Флокс по-гречески значит: пламень.
IV. ТРЯПОЧНАЯ
Чтобы найти место, где на западной окраине послевоенной Москвы обреталась улочка двухэтажных бревенчатых бараков с внушительным почтовым именем Транспортная, в просторечии же Тряпочная, мне нужно ехать на метро целых сорок пять минут — от «Выхино» до «Щукинской». Тоскливое это занятие — пересекать сверхгород под землей почти из края в край, не позавидую тому, кто вынужден совершать такие перебросы ежедневно.
Транспортной не повезло. Из списка московских улиц она исчезла, видимо, тогда же, когда и бараки раскатаны были на дрова. Сгинуло с лица земли и стародавнее Щукино, для меня памятное лишь тем, что на одной из его улочек я как-то морозным вечером едва не угодил под колесо грузовика.
Но об этом немного позже. Надо сначала из метро выбраться на волю. Да-да, подчеркиваю:
Скажут: ну а зачем вообще такого рода подсчёты?.. прикинь тогда, кстати, сколько лет жизни ты проспал, или проел, или протрясся в трамваях, автобусах, электричках? что же, и эти сроки вычитать из живого времени как совершенно бесполезные? Нет, скажу я, подземного времени мне особенно жалко, и тут не каприз, а бытийная какая-то тоска, будто спиной и затылком слышишь, как царство мёртвых на ревущей скорости отрывает от тебя родные твои минуты и часы. Наверное, эта тоска понятнее всего шахтёрам, вообще всем, кто вынужден подолгу жить под землёй, вгрызаясь всё глубже в её глухонемую толщу, — накатывает она и на нас, покорно трясущихся в подземных норах с носами, уткнутыми в газетную рябь.

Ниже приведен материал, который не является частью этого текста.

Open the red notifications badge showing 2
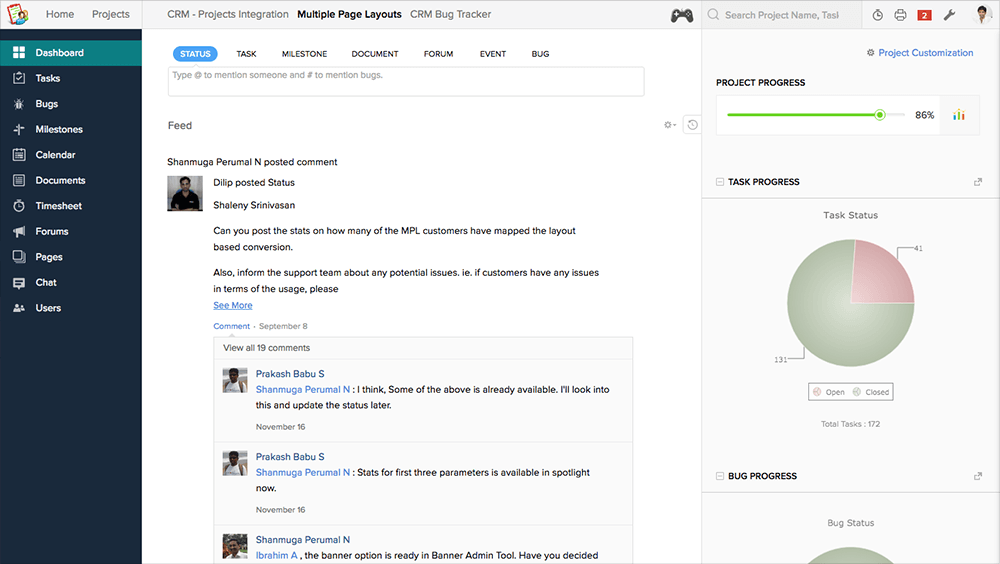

Ну всё! Мне — наверх, наконец, где, боюсь, тоже ждёт тоска, хотя и другого рода. На «Щукинской» не выныривал я уже лет пять, а в сторону Транспортной после её упразднения вообще не заглядывал. Я теперь с опаской навещаю малоизвестные, а тем паче неизвестные окраины Москвы. До корней души оскорбляет их наглое архитектурное единообразие. Возмутительна эта агрессивная градостроительная тупость и бездарность, превратившая за несколько десятилетий окраины красивейшей в мире столицы, её парковые, лесные, луговые и деревенские околицы в уродливые свалки бетонных бараков. Да разве смеют эти скопища рабьих общаг зваться Москвой?.. Какая к лешему Москва! Ах ты, — думаю, — бесстыжая самозванка! бабища нахальная, куда так тебя распёрло? В свою подземную утробу, в свои спальные комоды и шкафы ты затолкала десятую часть всего российского народа, и тебе мало? Да когда ж ты подавишься наконец?